At the office we’ve been using a Microsoft ISA firewall on an old Pentium II computer. I’ve always hated it because, while secure, it seemed like a waste. I’d rather use that Windows licence on a file server and change out the firewall for a lean, mean, dedicated hardware machine.
As luck would have it, the drive on that old computer failed and I spent the weekend putting a new one together. If I disliked ISA before, I really dislike it today.
A co-geek of mine said I should check out m0n0wall. It’s a BSD based solution that can run on tiny embedded pc’s. Looks interesting. If anything I think I’ll build one for my home network.
Anyone out there with other hardware firewalls I should look into?
Sort of. We have a handful of VPN users (auth via radius at the moment), a mail server, a web server and our domain controller is already acting as the DHCP server. I’d like to drop another server behind this wall as well.
What I’d really like to provide is site to site VPN. Right now we can’t do that. I decided to build two monowall firewalls using the net4501. I ordered two of them today and picked up a couple of 256mb compact flash cards for the drives.
I’m going to configre one at my office and one at my house. I’ll connect a VPN between the two and play with it. If anything the monowall should support my needs for now (it’s more then enough for my home use). If I end up needing more then I’ll look at another option for our office network and put that monowall to use for our wireless internet access (which is outside of our office network). I dig the captive portal function. That will make things easier when clients need internet access on their laptops.
At $200 bucks and a few hours labour, I won’t be out much if it doesn’t fit our needs.
I’m still interested in hearing what other dopers have been using.
I thought I’d follow up on this thread for the hell of it.
I’ve built my two monowall firewalls using the Soekris net 4501 hardware. Putting the thing together, writing the software to the flash card and getting it up and running was a piece of cake. Configuration for my home system was straight forward. No problems.
I’m installing the one at the office tomorrow.
From what I can tell so far it is a damn good solution. My final price for each machine cost about $230.
Say, for instance, you have a corporate website…you want it inside the firewall to protect it against maliciousness, but you still need to let Web requests in. No big deal, any home firewall solution will do that.
But now you look at the logs and realize you’re seeing a lot of traffic from China. This is wierd because you have a Lawncare business…China isn’t in your customer base.
With a more capabile solution you can block port 80 from anything in China’s IP address space.
It has 3, 100’s.

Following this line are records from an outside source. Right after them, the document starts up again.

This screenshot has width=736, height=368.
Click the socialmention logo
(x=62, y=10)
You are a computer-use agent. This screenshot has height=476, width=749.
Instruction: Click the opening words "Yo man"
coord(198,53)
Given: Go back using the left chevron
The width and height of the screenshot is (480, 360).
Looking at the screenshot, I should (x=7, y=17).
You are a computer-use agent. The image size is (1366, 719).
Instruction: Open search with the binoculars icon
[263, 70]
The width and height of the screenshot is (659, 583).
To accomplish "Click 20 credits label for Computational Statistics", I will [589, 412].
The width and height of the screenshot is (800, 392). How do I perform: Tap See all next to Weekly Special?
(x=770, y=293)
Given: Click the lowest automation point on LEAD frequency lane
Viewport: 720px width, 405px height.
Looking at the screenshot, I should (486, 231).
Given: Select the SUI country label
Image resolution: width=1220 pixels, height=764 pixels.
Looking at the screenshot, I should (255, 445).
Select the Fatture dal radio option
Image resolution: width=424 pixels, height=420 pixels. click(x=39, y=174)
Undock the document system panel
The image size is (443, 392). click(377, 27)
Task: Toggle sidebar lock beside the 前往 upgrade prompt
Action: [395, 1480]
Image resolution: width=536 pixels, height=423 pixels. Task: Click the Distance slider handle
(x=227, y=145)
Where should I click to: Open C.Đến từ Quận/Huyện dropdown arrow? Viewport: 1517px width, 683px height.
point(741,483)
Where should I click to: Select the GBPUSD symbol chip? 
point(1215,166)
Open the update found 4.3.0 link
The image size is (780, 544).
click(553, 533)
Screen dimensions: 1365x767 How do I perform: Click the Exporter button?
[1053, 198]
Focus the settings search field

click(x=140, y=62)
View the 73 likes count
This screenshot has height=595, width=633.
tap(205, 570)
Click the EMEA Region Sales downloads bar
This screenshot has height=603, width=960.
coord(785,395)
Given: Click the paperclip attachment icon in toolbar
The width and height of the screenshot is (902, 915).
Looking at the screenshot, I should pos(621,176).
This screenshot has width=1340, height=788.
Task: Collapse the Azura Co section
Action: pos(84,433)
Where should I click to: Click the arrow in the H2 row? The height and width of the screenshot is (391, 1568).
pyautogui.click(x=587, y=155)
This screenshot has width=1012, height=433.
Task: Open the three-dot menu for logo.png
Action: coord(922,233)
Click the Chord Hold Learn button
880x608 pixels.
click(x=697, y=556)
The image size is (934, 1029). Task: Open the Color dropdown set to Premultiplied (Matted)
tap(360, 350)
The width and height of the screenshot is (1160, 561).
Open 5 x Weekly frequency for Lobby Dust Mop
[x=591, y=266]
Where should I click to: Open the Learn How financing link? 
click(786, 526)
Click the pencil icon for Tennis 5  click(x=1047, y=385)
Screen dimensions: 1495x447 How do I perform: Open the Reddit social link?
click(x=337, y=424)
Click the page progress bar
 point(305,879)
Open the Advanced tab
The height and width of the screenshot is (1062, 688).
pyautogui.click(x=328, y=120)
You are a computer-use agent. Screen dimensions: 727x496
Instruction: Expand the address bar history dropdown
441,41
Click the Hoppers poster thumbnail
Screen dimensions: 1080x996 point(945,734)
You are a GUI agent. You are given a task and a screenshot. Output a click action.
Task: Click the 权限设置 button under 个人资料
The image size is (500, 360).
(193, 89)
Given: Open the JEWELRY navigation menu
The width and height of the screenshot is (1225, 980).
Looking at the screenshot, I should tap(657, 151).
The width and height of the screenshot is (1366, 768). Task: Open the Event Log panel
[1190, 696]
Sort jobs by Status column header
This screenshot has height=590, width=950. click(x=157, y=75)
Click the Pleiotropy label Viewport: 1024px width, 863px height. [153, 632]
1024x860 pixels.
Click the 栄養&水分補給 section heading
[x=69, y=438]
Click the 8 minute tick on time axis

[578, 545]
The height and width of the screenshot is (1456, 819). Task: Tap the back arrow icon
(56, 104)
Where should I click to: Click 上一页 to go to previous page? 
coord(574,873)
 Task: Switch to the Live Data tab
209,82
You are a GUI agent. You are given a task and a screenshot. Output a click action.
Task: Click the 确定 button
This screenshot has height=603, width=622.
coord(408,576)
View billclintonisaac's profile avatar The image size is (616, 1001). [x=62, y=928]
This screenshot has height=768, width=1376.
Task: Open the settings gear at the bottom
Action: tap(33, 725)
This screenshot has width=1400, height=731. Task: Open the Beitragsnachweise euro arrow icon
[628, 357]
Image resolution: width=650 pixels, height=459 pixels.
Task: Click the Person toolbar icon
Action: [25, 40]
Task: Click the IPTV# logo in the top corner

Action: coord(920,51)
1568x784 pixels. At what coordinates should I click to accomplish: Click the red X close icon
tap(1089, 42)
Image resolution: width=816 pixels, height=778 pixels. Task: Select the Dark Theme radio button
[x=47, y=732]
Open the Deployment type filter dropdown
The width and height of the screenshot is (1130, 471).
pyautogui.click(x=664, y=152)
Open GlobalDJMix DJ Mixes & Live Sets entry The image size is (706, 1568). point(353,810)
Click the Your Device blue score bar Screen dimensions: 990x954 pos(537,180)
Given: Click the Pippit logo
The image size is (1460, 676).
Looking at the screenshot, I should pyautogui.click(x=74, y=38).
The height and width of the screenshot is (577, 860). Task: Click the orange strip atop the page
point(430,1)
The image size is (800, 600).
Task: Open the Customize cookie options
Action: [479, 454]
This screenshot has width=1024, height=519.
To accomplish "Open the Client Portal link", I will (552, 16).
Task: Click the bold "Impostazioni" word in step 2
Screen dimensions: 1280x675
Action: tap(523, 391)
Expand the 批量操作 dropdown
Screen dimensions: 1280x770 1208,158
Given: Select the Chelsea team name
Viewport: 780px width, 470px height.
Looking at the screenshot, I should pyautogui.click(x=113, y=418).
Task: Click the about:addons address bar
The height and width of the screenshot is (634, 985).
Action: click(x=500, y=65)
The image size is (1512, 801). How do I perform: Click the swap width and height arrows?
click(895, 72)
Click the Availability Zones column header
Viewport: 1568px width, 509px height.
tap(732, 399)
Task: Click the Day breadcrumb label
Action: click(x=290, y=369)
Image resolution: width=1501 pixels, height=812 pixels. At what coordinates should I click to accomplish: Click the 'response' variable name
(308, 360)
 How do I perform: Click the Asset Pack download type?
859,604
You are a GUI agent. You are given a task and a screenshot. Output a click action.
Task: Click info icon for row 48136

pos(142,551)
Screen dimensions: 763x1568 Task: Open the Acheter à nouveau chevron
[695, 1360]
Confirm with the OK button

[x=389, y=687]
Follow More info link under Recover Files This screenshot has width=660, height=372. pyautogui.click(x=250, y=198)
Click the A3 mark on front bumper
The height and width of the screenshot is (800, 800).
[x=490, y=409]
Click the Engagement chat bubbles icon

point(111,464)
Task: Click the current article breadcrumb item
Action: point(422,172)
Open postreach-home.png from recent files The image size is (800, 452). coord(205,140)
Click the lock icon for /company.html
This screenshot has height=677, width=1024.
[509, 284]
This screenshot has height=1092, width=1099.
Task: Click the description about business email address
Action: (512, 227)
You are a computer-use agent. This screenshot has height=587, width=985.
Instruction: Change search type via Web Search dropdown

I think all the Soekris boards are 100 mbit.
It does have one PCI so I could add a 1000 if needed.
I don’t need 1000 mbit at the office. All our switches are 100’s at the moment.
The one in the office is up and running. The VPN options on this are pretty good. You can set up 16 users at a time and there’s a hack to allow 50. VPN users can use the monowall user/pass list (which you add through the monowall web admin) or users can auth via a radius server on the LAN - which is how mine is configured.
At the end of the day I set it up so VPN users end up receiving a different block of IP’s then the internal LAN. Monowall forwards them into the LAN block so they can move around.
The VPN IP’s have a whole different set of rules then the regular LAN to WAN or WAN to LAN rules. Pretty cool. Lots of options on routing, blocking, and shaping.
This solution has far more features then I expected for only $200-ish bucks.
Cool, I’ve got smoothwall 2.0 running at home, but don’t have it all configured yet…the installation was fiarly easy, and it’s a good product.
I got stymied partway through installing Gibraltar…kind of a chicken and egg problem:
one interface defaults to 10.0.0.X, the other defaults to 10.0.1.X, the only way to manage it is thru the web, so you have to alter ANOTHER computer’s settings to one of those blocks, figure out which interface it’s on (I HATE that about multi nic’d machines), then when you reconfigure a nic you have to rename it to something OTHER than ethX.
Anyway, I’m sure it’s a fine product, I just couldn’t be bothered with the initial configuration. Smoothwall 2.0 doesn’t have traffic shaping and 3.0 alpha is still a little rough around the edges, so I suspect I’ll be making some changes in the future…M0n0wall, believe it or not, won’t boot on the PII I’m using. No clue why.
on the other extreme, my small (20ppl) but decidedly not home office is running a secondhand Cisco PIX-515R. HIGHLY recommended if you need serious throughput and, y’know, an actual firewall but you don’t want to futz with the Linux stuff.